The President of Turkey, Tayyip Erdogan has visited southern Turkey on February 08, 2023 to witness the destruction wrought by a massive earthquake as anger grew among the residents of the area over what they said was a slow government response to the rescue and relief effort.
The combined confirmed death toll from Monday’s quake, which struck a swathe of southern Turkey and neighbouring Syria, has rose to more than 11,000 people.
The tally was expected to rise as hundreds of collapsed buildings in many cities have become tombs for people who had been asleep in their homes when the quake hit in the early morning.
In the Turkish city of Antakya, dozens of bodies, some covered in blankets and sheets and others in body bags, were lined up on the ground outside a hospital.
“My wife doesn’t speak Turkish, and I can’t see very well,” said one man, who did not give his name. “We have to check all the faces. We need help.”

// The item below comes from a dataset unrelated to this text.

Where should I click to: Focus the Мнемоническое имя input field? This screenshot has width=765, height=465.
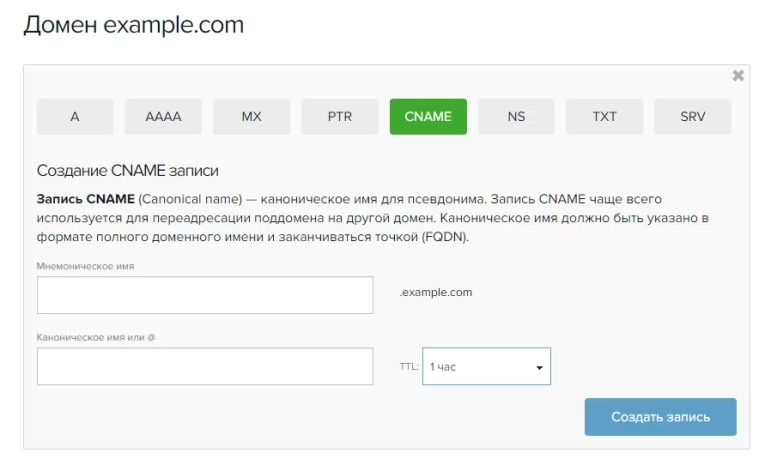[205, 295]
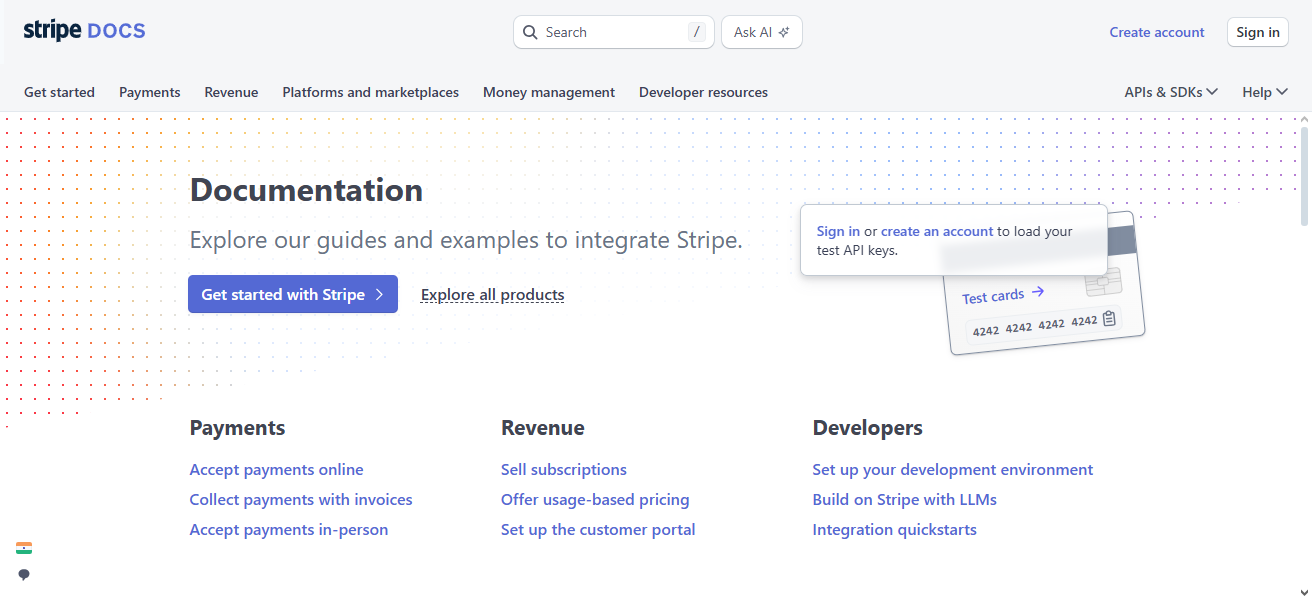Expand the APIs & SDKs dropdown
The width and height of the screenshot is (1312, 600).
[x=1170, y=91]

Families in southern Turkey and in Syria spent a second night in the freezing cold as overwhelmed rescuers tried to pull people from the rubble.
Many in the Turkish disaster zone had slept in their cars or in the streets under blankets, fearful of going back into buildings shaken by the 7.8 magnitude tremor – Turkey’s deadliest since 1999 – and by a second powerful quake hours later.
“Where are the tents, where are food trucks?” said Melek, 64, in Antakya, saying she had not seen any rescue teams.
“We haven’t seen any food distribution here, unlike previous disasters in our country. We survived the earthquake, but we will die here due to hunger or cold here.”
The death toll rose above 8,500 in Turkey. In Syria, already devastated by 11 years of war, the confirmed toll climbed to more than 2,500 overnight, according to the Syrian government and a rescue service operating in the rebel-held northwest.